(Saved data entries)
● ● ● ●

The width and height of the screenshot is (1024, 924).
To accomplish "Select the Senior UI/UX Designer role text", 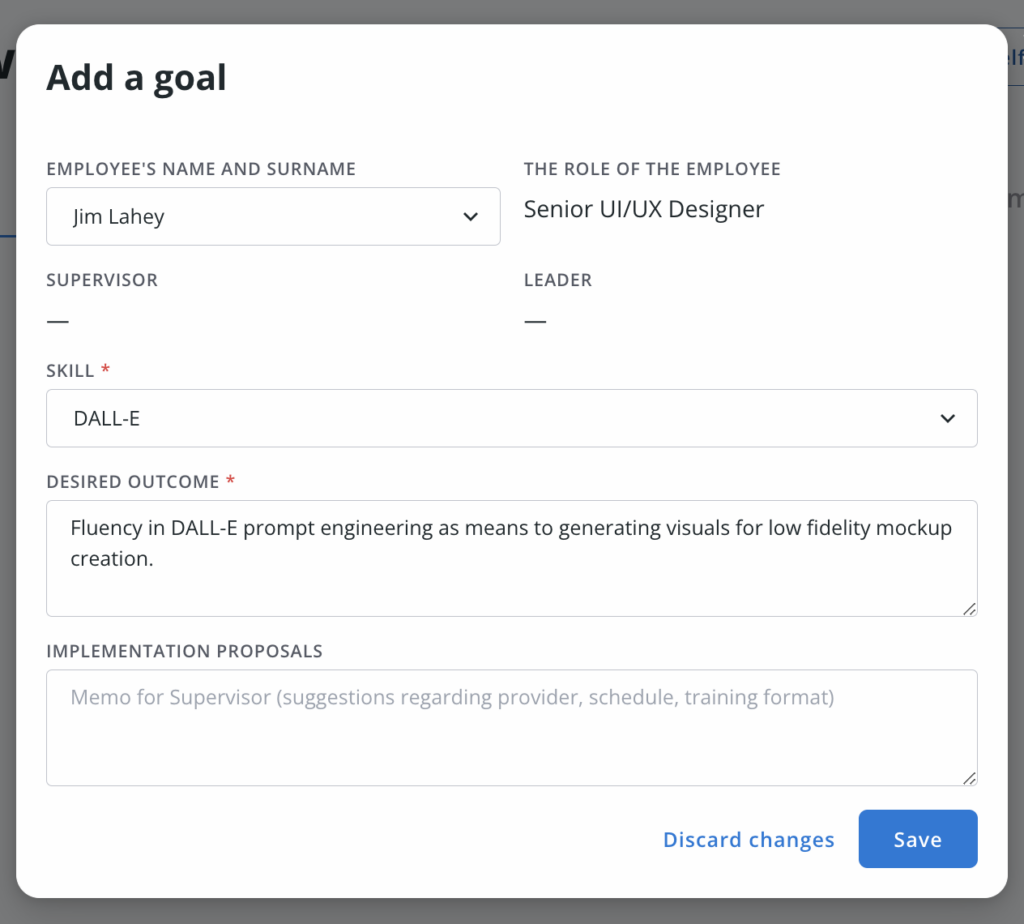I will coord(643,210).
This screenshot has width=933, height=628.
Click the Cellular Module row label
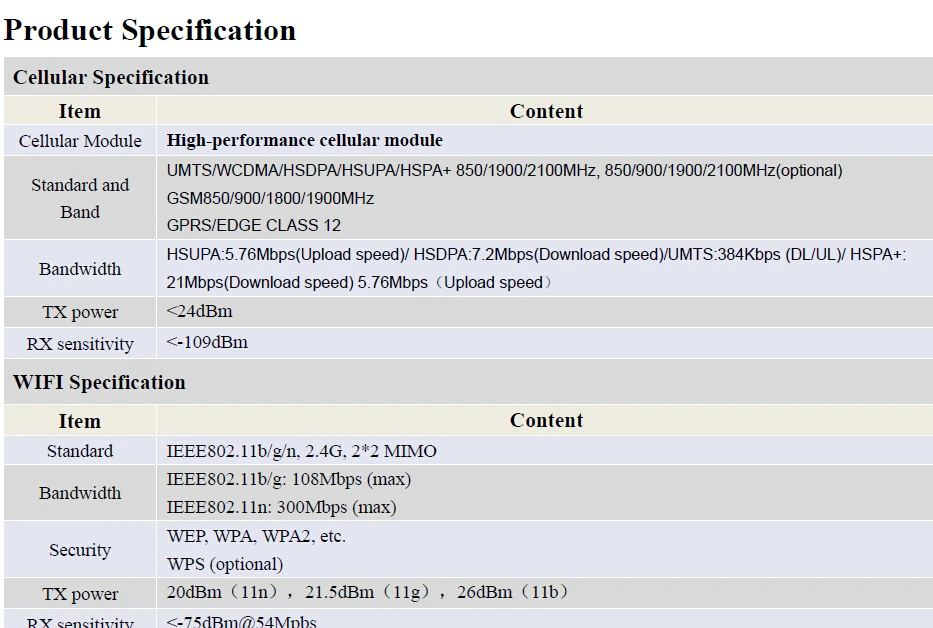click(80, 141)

● ● ● ●

*TASK INSTRUCTIONS*:
Answer with a single number: the count of lines in the records that contain "height".

*FINISHED TASK*:
2